伽倻子のために

ここ半月ばかりのことですが、そりゃもう生きてたわけですから、さまざまな出会いもあれば、いっとき頭を離れない想念やら妄想もありました。あっそうそう相馬野馬追いもありました。書きたいことがいっぱい溜まりましたが、それはこれから小出しに書いていくつもりですが、今日は先ずその内の一つから。


伽倻子のために

 この歳になって青春小説を一冊読み終えることが出来るなどとは思っていなかった。登場人物の一人ひとりに、これほど関心を向けられるとも思っていなかった。と言うことは、暗に自分はまだ若いと自慢しているのだろうか。そう思われてもいいが、でも自分の中にそんな感受性が残っているとは正直思ってもいなかったのである。いま青春小説などと言ってしまったが、要するに二十歳を過ぎたばかりの青年と、高校を卒業したばかりの少女の悲しい恋物語である。
 今になっては確かめようがないが、間違いなくこれは美子が昔読んだ小説。本棚の隅にあった文庫本を数日前見つけ出して読み始めたのだが、これは最後まで読み切るだろうな、と最初から予感した。そう、李恢成の『伽倻子のために』である。在日朝鮮人の青年・林相俊(イム・サンジュニ)と朝鮮人と日本人の夫婦にもらわれた日本人の少女との出会いから別れまでを描いた作品である。

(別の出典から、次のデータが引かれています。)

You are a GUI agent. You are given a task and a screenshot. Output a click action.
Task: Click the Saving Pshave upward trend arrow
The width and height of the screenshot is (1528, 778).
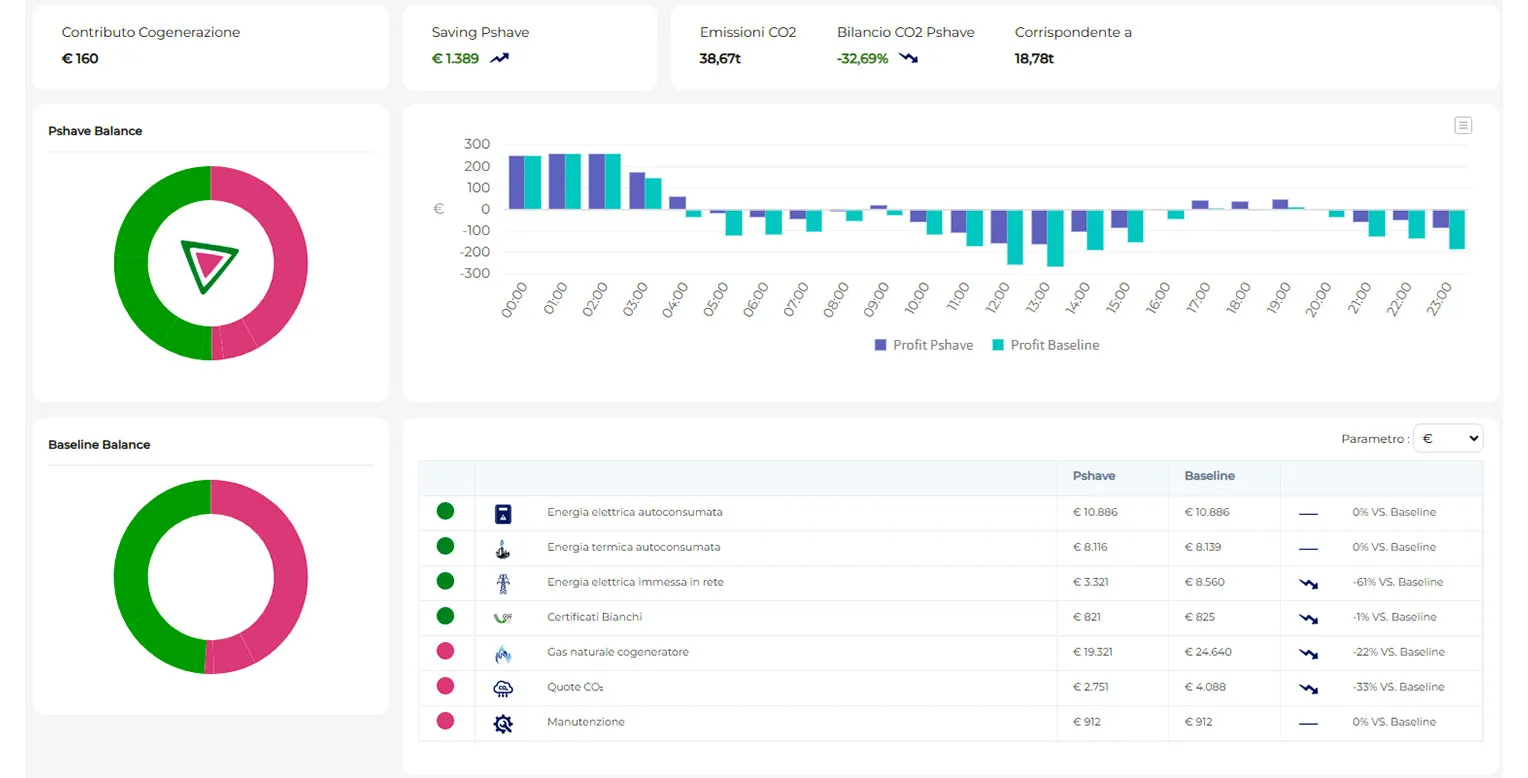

 初め伽倻子をなんと読むのか分からなかったが、朝鮮人の養父が、朝鮮の楽器、伽倻琴(かやきん)から取った名前で、これは筝に似た12弦の楽器らしい。物語はとうぜん在日朝鮮人の置かれた複雑で苦渋に満ちた世界を描いているわけだが、しかし読み終えて鮮烈に残ったのは、題名にもなっている伽倻子という少女の姿である。つまり在日朝鮮人の問題をはるかに超えて、この薄幸の、という形容詞では収まりきれない少女の圧倒的な存在感が残った。不幸な境遇とか生来の性格ということでは説明のつかぬ、いわば人間性の深淵を見せられた思いなのだ。彼女の周囲には人間の善意や意志など歯牙にもかけない暗い運命が渦巻いている。主人公の青年はそんな少女に引き寄せられていく。ともかく不思議な魅力を持つ少女・伽倻子だが、それを彼女の魅力と言っていいものか。なぜなら彼女自身もその運命に翻弄されているのだから。

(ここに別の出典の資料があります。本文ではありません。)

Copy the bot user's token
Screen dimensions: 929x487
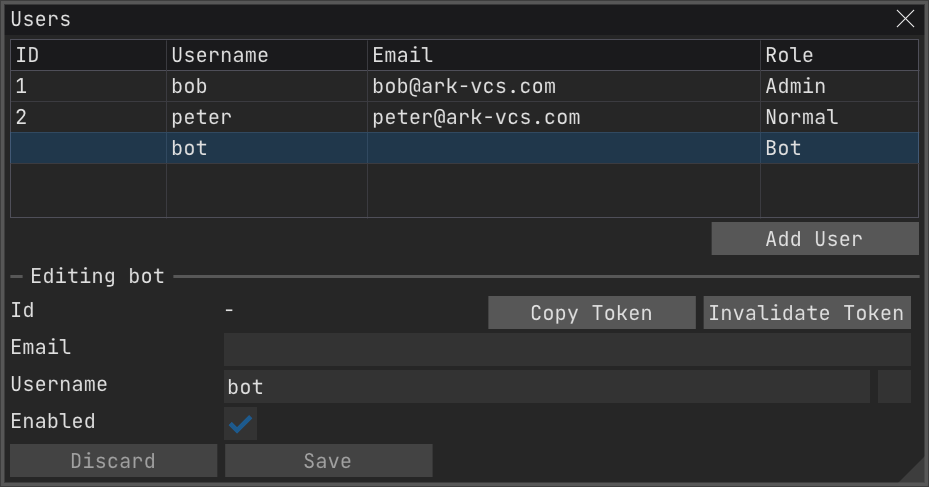[591, 313]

 実はそれから、若くして死んだ芥川賞作家の李良枝(イ・ヤンジ)の『由熙(ゆひ)』へと読み進んだ。これまで在日作家の作品をほとんど読んでこなかったことに今さらのように気づいたからだ。在日朝鮮人の若い女性由熙が「母国」に留学するのだが、そこでも否応無く疎外感に絶えず苦しむことになる。母国に来て、もしかすると生い育った日本にいるときより、むしろ更なる疎外感に苦しむのだ。なぜなら彼女の内―言語は日本語であり、その箍(たが)は彼女の考え方、ものの見方にまで執拗に働きかけてくるから。由熙の苦しみは作者のそれに重なり、かくして登場人物たちも読者も二つの国、二つの文化、二つの国民の断絶の淵に絶えず立たされる。もちろんこれはいわゆるバイリンガルな境涯に生きる人に大なり小なり付きまとう問題であろうが、しかし過去に侵略と収奪という過酷な時代を経た日本と朝鮮のような関係性にあっては、全存在を脅かすほどの……
 正直に白状しよう。実は今まで在日朝鮮人作家の文学については殆ど何も知らないで来た、だから今ここで何かまとまった考えがあろうはずもない。大事な問題だから、これからゆっくり考えることにしよう。今日はこの辺で止めて置く。
 いやそんなことより、いま美子を車椅子からベッドに移したところだが、自分の非力に打ちひしがれている。まるで自分が小型起重機にでもなったつもりで、瞬間的に気合を入れてこなしてきた作業だが、どうも今のやり方を変えないと無理になってきたようだ。それでもベッドから椅子に移すときはどうにかなるのだが、椅子からベッドに移すのが難しくなってきた。急に美子の体重が増えたわけではないのだが、気を整えて一気に持ち上げようとしても石のようにびくともしない、と思われる時がある。自分は右利きだから右から左へ移すのはなんとか出来るが、左から右への移動は難しくなってきたらしい。他にどんな方法があるだろうか。椅子をストレッチャー風に倒してベッドをその椅子の高さにまで上げて(電動式になっている)、美子の体を椅子からベッドに転がすようにしたらどうだろう。あゝそれだと、椅子の腕木がちょっと邪魔になる。とうぶんいろいろ試行錯誤が必要らしい。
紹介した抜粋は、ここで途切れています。